Frédéric de Maneville, président de Vattenfall France :

Je suis président de Vattenfall France. Nos quatre entreprises sont membres de l'Association française indépendante de l'électricité et du gaz, l'AFIEG, qui a pour objet social de promouvoir l'ouverture du marché de l'énergie en France.

La société Vattenfall est d'origine suédoise, détenue à 100 % par l'État suédois. Nous sommes présents dans neuf pays d'Europe, opérateur nucléaire en Suède et en Allemagne, et nous nous distinguons en étant numéro deux dans l'Union européenne dans deux technologies : l'hydroélectricité et l'éolien offshore.

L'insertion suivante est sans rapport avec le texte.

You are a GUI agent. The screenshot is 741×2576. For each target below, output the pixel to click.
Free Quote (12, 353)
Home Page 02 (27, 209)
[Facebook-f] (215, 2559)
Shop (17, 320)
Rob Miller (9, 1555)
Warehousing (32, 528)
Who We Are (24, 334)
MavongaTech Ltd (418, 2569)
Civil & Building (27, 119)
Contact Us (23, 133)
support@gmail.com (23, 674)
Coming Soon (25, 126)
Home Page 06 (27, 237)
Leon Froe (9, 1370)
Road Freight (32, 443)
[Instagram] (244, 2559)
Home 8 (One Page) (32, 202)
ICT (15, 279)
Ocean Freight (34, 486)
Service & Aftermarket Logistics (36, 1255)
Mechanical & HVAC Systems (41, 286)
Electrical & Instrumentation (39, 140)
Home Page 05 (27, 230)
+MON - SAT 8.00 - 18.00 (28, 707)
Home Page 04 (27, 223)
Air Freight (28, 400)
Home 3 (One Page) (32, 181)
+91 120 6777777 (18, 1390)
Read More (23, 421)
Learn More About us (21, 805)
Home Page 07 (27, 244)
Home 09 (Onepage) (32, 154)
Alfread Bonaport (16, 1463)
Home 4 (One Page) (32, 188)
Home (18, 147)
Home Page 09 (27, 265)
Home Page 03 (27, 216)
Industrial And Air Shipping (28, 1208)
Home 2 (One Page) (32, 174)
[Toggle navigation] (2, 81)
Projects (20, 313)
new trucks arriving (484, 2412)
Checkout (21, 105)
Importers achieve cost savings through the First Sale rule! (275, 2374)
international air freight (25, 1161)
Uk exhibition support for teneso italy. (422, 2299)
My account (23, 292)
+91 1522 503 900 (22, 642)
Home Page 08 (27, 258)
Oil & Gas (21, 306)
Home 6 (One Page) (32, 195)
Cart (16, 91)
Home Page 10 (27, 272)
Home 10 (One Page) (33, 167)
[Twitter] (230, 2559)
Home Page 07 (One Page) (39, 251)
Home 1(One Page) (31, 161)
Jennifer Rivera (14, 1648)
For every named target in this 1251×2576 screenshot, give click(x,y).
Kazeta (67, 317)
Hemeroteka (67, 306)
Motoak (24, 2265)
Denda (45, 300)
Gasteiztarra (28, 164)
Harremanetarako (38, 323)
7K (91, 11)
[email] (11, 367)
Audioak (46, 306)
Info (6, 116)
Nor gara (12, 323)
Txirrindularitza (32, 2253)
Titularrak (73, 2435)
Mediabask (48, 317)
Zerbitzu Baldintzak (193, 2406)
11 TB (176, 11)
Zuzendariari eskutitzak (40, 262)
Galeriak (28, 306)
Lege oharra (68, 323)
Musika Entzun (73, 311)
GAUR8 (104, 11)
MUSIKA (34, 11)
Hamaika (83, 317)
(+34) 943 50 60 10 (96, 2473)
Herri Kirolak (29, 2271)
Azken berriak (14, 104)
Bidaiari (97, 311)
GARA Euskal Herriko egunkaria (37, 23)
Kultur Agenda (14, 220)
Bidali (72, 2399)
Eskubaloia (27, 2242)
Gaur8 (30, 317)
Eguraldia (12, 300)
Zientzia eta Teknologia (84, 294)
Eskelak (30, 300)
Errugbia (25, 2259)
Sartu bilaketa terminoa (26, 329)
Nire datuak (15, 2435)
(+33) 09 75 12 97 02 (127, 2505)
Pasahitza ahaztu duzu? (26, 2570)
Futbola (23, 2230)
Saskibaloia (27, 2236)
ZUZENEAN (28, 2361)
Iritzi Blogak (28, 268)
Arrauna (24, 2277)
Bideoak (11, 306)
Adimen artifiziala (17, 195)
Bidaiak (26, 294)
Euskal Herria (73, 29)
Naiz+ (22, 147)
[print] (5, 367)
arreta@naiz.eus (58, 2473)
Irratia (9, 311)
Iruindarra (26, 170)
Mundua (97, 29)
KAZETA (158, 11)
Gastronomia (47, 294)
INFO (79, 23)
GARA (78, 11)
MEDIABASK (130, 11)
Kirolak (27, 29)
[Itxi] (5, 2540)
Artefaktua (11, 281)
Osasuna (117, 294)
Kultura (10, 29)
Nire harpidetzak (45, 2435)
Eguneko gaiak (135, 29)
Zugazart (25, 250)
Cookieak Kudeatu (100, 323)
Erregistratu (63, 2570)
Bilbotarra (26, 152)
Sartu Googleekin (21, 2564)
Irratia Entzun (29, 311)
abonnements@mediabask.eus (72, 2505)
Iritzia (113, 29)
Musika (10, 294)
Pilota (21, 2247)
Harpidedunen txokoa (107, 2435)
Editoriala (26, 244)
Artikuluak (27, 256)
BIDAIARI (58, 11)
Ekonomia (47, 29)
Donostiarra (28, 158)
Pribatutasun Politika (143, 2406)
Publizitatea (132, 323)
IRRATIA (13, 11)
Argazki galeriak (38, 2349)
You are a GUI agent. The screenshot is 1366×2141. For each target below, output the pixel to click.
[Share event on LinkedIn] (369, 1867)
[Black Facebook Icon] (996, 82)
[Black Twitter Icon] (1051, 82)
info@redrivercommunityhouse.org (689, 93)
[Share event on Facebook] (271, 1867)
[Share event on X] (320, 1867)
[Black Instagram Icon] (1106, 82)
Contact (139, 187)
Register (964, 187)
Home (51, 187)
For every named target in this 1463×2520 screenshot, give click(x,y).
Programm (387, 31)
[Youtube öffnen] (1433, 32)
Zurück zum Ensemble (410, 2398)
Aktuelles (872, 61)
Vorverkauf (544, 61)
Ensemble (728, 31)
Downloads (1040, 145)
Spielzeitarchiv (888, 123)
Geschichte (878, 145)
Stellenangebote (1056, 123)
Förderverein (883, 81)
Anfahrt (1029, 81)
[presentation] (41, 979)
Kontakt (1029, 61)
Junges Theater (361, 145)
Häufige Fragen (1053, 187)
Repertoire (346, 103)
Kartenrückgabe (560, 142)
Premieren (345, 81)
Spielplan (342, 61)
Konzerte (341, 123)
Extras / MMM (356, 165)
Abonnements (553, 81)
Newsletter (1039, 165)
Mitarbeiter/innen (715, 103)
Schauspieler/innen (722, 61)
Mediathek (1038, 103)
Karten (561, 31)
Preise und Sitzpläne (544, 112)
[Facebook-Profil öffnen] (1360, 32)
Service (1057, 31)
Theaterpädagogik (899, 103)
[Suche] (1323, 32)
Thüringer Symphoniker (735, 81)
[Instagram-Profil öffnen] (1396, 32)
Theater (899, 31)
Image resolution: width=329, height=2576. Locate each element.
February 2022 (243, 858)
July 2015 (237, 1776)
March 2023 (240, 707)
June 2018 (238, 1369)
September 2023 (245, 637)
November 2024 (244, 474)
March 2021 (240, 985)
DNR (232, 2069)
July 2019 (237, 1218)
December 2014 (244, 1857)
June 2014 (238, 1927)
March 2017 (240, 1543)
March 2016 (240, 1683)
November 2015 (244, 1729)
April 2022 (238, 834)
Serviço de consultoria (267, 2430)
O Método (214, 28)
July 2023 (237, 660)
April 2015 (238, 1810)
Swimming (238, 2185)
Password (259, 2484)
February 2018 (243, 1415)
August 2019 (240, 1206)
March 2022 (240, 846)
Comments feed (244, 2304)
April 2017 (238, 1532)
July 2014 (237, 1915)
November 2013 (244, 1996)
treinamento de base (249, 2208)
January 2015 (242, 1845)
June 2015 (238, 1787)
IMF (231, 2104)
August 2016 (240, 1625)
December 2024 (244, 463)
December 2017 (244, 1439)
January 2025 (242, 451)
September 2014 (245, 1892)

En France, Vattenfall fut le premier étranger à vendre de l'électricité aux industriels français, à la suite de la loi de libéralisation de 2000. Depuis, nous avons connu une croissance régulière jusqu'à vendre cette année environ 10 térawattheures d'électricité au consommateur français.

Après cette brève présentation, j'en viens à votre question. Comme vous l'avez souhaité, je vais vous parler de la situation des prix de l'électricité en Suède, puisque vous souhaitez avoir quelques éléments de comparaison.

À mon sens, ce qui est important, c'est de comprendre que le prix de l'électricité est la résultante d'un système. Un prix, c'est la résultante d'une organisation de marché et d'un système électrique. Je vais donc vous décrire comment cela fonctionne en Suède et vous donner quelques éléments de prix.

Au mois de janvier 2011, le prix de l'électricité en Suède pour un ménage en maison individuelle et doté du chauffage électrique a une part « énergie » de 45 %, une part « réseau » de 17 % et une part « taxes » de 38 %. En valeur absolue, le prix TTC de l'électricité pour un ménage en Suède est d'environ 18 centimes le kilowattheure, contre 26 centimes en Allemagne et 13 centimes en France. Ce sont des statistiques de l'Union européenne. Et pour un consommateur industriel, le prix du kilowattheure est de 12 centimes en Allemagne, de 8 centimes en Suède et de 7 centimes en France, pour vous situer les ordres de grandeur.

À noter qu'il n'existe pas de tarif réglementé par l'État en Suède, ni de péréquation géographique. D'ailleurs, la distribution d'électricité y est très fortement décentralisée auprès d'environ 250 sociétés locales de distribution.

Le coeur du système électrique suédois, c'est le Nord Pool, c'est-à-dire le marché de gros nordique, qui a été créé en 1993 et qui regroupe le Danemark, la Finlande, la Suède, la Norvège et maintenant l'Estonie. En 2001, 316 térawattheures ont transité sur ce marché ; c'est le plus liquide et le plus transparent d'Europe. On peut y trouver des produits de couverture jusqu'à un horizon de six ans. Cela signifie qu'un acteur peut acheter son électricité à prix ferme jusqu'à un horizon de six ans. Le prix moyen mensuel sur le spot de Nord Pool était le mois dernier de 31,71 euros le mégawattheure.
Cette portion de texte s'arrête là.